> _Passage to read_:
What I didn’t expect though, is for Citi to be leading the pack! Citi and Bank of America, two of the weakest TBTFs, who’ve previously both had to be bailed out by the Fed, have a combined unfunded loan total of roughly $70 billion!
Just two banks!
Unless the oil price magically hockey-sticks to stratospheric heights, and literally doubles in just a few months…then this is really going to hurt! Alot!
Fitch is expected to announce later this week, that as many as 60% of these ‘unrated’ oil companies, are in imminent danger of default! 60%!
These banks are frantically trying to figure out which assets can be called upon to free up needed capital in order to soften the killer “one-two punch” that unfunded energy loans are about to squarely land on their glass jaw!
If that wasn’t enough though, I guarantee that the next consideration will require Janet Yellen to stock up on Depends!
Collapsing US Growth Forecast
It’s no secret that global growth has now cliff-dived. The evidence is overwhelming. In Europe, the average German bond is now literally at 0%, for the first time in history!
In Asia, Japan is now admitting that it has hit the wall, and is out of bullets to fire(except perhaps, for hugely negative interest rates).
This downward spiral is creating an undertow that is carrying the US economy down with it, and all the massaged employment and growth data in the world, can’t put lipstick on this pig any longer!

> _Records_:

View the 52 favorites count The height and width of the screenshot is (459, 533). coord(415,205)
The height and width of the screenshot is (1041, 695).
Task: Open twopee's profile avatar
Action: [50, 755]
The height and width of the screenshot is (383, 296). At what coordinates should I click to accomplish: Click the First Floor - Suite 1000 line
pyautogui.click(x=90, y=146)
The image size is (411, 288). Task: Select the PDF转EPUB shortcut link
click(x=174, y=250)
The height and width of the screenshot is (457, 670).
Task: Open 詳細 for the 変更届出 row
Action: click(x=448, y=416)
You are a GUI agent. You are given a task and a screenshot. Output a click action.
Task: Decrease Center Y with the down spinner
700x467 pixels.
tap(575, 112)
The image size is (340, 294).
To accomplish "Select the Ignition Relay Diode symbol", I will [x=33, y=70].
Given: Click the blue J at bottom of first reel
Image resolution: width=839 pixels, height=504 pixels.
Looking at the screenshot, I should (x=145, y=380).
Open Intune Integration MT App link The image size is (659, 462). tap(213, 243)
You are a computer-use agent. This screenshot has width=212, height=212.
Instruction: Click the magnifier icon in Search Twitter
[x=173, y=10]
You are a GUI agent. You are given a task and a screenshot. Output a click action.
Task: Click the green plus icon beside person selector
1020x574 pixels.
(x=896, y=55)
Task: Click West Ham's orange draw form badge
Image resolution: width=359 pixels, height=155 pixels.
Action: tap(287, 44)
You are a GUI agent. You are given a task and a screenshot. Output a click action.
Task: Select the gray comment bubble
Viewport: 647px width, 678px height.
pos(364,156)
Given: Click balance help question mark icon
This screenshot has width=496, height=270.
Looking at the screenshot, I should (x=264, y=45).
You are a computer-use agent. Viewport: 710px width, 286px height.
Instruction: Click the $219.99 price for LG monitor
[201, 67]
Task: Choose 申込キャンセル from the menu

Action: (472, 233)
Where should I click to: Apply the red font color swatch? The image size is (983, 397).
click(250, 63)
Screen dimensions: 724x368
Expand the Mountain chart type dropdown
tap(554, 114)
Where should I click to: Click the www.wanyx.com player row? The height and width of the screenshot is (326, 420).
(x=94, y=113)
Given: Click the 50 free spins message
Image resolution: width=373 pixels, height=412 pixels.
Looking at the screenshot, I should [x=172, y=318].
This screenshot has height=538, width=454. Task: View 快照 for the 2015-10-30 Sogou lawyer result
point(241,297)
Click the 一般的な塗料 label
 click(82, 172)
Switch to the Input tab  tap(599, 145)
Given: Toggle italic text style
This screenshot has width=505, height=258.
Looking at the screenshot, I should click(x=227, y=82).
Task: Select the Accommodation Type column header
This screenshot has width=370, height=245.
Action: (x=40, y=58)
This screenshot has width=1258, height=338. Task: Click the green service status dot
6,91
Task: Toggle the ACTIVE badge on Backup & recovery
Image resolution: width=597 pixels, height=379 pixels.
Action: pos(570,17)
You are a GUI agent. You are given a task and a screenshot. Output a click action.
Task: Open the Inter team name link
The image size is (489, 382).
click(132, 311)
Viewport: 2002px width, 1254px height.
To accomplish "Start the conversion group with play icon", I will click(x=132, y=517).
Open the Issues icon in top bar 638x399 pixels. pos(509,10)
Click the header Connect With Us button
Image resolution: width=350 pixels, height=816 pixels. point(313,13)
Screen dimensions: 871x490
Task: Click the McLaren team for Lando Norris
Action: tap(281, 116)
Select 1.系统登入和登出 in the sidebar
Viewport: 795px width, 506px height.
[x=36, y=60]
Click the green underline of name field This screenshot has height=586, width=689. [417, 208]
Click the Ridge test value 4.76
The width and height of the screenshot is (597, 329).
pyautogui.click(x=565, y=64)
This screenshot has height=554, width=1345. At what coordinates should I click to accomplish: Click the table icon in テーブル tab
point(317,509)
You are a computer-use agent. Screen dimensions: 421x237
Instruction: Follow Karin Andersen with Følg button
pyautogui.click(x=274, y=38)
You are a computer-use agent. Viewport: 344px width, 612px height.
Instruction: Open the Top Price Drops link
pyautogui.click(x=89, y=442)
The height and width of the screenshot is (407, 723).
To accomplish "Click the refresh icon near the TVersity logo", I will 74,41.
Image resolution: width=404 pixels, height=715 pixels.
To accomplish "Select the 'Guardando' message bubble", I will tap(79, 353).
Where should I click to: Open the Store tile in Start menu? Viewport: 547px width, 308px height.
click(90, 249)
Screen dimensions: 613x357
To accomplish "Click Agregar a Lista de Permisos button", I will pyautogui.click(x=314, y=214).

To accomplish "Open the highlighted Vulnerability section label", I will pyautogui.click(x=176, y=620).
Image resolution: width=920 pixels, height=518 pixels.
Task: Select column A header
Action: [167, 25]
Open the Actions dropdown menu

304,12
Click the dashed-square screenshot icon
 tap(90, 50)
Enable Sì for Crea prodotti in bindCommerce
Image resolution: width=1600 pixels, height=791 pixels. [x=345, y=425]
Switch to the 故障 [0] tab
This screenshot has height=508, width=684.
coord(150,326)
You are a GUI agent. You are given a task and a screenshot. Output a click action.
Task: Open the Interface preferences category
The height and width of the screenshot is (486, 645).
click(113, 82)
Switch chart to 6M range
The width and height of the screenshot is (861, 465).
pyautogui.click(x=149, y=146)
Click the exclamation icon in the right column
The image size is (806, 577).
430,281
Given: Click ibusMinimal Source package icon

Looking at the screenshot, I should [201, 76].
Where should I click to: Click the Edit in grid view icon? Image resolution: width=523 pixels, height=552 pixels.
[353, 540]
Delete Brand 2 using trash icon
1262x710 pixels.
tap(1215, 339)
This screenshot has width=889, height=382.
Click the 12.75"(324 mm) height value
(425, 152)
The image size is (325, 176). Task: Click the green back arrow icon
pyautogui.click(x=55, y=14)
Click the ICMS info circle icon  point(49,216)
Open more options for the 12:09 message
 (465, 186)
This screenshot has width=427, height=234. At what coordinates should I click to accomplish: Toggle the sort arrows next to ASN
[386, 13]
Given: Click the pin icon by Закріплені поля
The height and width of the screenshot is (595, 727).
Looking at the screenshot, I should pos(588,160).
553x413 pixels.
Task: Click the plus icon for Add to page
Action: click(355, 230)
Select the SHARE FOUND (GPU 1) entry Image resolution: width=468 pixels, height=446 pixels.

> _Task list_:
A) Reproduce the portion of the passage on bank energy loans that begins with the words containing "Unless the oil" and ends with "their glass jaw!".
B) In the passage on bank energy loans, what is the combined unfunded loan total given for Citi and Bank of America?

> _Solutions to the problems_:
A)
Unless the oil price magically hockey-sticks to stratospheric heights, and literally doubles in just a few months…then this is really going to hurt! Alot!
Fitch is expected to announce later this week, that as many as 60% of these ‘unrated’ oil companies, are in imminent danger of default! 60%!
These banks are frantically trying to figure out which assets can be called upon to free up needed capital in order to soften the killer “one-two punch” that unfunded energy loans are about to squarely land on their glass jaw!

B) Roughly $70 billion.